Muitos taxistas e motoristas de aplicativo são profissionais autônomos e prestam serviços de transporte para pessoas físicas ou empresas, seja recebendo o pagamento dos serviços em dinheiro ou cartão de crédito, ou, no caso das empresas, com cobranças a partir de boletos emitidos por cooperativas de taxistas, mediante à emissão de notas fiscais.

O trabalhador desta categoria terá de declarar caso tenha rendimentos tributáveis superiores a R$ 28.559,70, o que inclui os valores pagos pelas corridas, o salário (caso seja empregado) e outros rendimentos que podem receber, como comissões, aposentadoria e aluguel de bens. Caso se enquadre alguma das outras regras de obrigatoriedade da Receita Federal, também terá de fazer a declaração.

Como declarar?

Os taxistas e os motoristas de aplicativo pagam o IR mensalmente por meio do carnê-leão, que funciona como uma antecipação mensal do imposto, e é devido por todas as pessoas físicas que recebem rendimentos de outras pessoas físicas.

Desses rendimentos, 60% são tributados e os 40% restantes são isentos, o que serve como uma compensação para as despesas que os motoristas têm com os veículos.

Para calcular o valor do IR devido, acesse o site da Receita Federal, baixe o programa “Carnê-Leão 2019”  e preencha com os valores mês a mês. A partir dos dados informados, o programa efetuará o cálculo do imposto devido e, se os 60% dos rendimentos tributáveis somarem até R$ 1.903,98 mensais, ele não precisará pagar imposto. Caso superem o valor, terá de pagar.
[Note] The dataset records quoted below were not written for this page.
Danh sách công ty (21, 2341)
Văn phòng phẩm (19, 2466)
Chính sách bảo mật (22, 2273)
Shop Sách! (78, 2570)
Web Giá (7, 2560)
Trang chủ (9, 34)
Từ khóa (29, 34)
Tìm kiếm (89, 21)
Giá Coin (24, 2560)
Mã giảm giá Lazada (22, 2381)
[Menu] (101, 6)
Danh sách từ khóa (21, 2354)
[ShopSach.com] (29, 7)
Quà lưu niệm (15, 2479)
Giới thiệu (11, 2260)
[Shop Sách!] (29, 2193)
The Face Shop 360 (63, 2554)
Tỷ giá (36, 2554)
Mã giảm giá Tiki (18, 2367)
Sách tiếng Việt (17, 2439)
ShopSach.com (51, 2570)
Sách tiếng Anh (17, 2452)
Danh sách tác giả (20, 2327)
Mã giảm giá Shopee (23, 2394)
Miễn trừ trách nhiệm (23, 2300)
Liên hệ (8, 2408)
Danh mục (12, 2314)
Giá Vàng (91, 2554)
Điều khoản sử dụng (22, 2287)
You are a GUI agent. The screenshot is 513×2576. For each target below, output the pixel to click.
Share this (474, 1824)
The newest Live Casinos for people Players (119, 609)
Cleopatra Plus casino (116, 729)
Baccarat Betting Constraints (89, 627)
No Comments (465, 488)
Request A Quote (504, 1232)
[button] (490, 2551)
A alíquota do IR varia entre 7,5% e 27,5%, e, como o valor do IR pago no mês com o carnê leão é uma antecipação do valor devido no ano, ele será abatido do imposto apurado no final da declaração.
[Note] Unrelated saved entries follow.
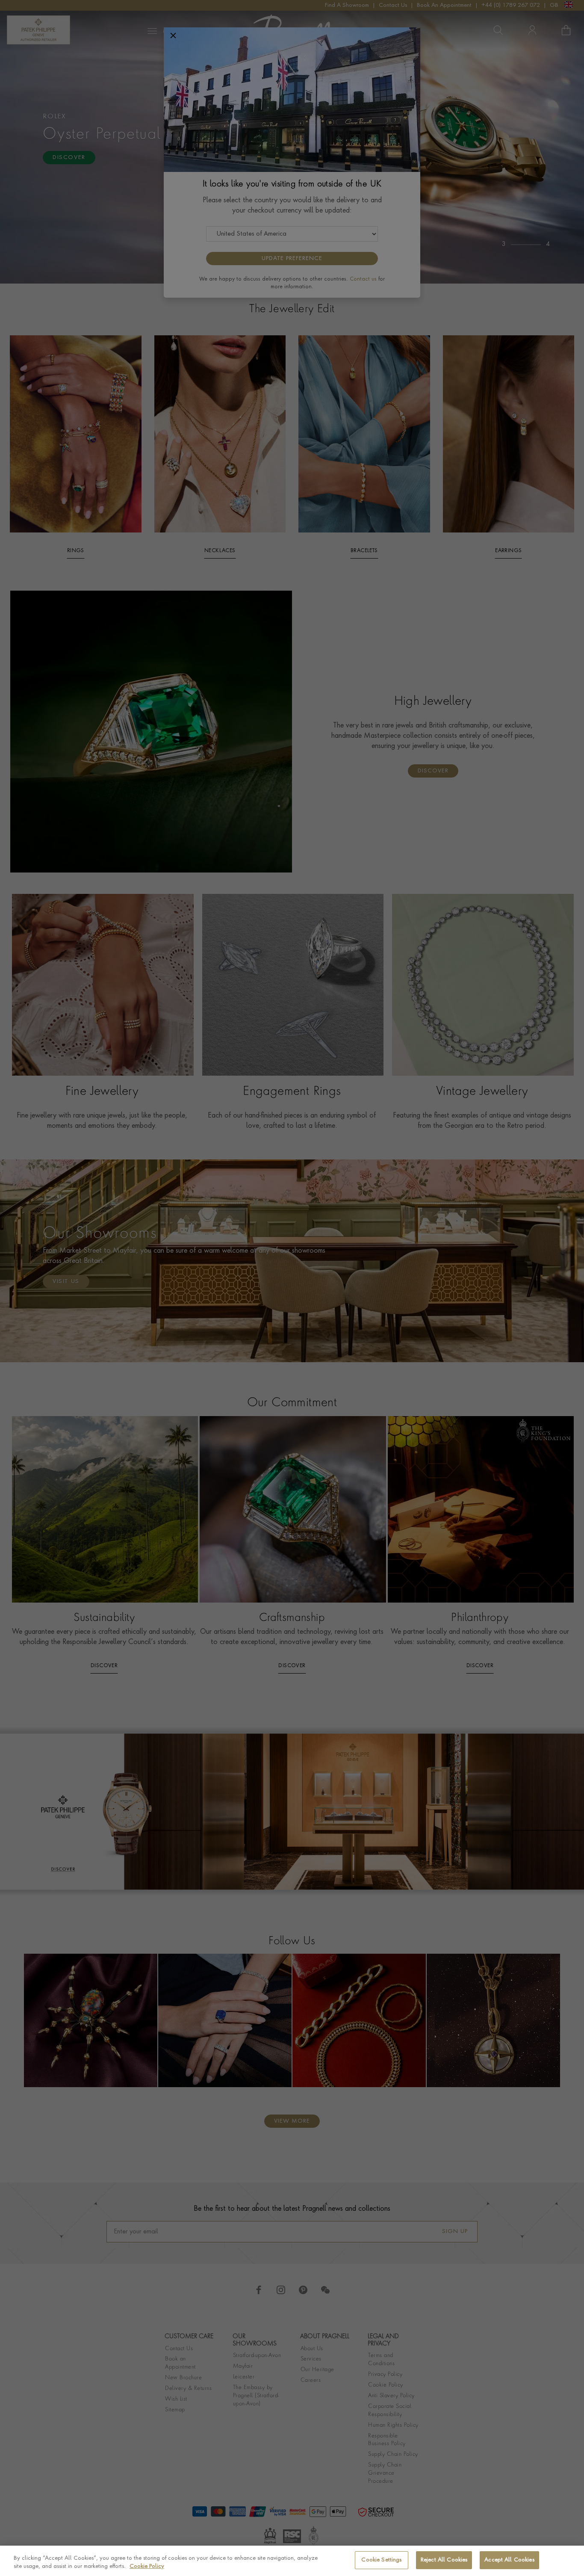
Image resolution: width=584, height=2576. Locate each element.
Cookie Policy (147, 2567)
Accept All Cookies (509, 2560)
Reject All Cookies (444, 2560)
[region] (292, 2561)
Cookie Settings (381, 2560)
Para obter os dados dos passageiros (nome, número do CPF e o valor da corrida) o motorista de aplicativo deve solicitar o informe de rendimentos da empresa administradora do aplicativo. O motorista de taxi, por sua vez, deve ter essas informações no canhoto do recibo fornecido ao passageiro, a não ser que preste serviços para uma cooperativa: “neste caso, não é necessário utilizar o carnê-leão, mas ele deve solicitar o informe de rendimentos à cooperativa para poder fazer a sua declaração” alerta Valdir Amorim, coordenador de impostos IOB, da Sage Brasil.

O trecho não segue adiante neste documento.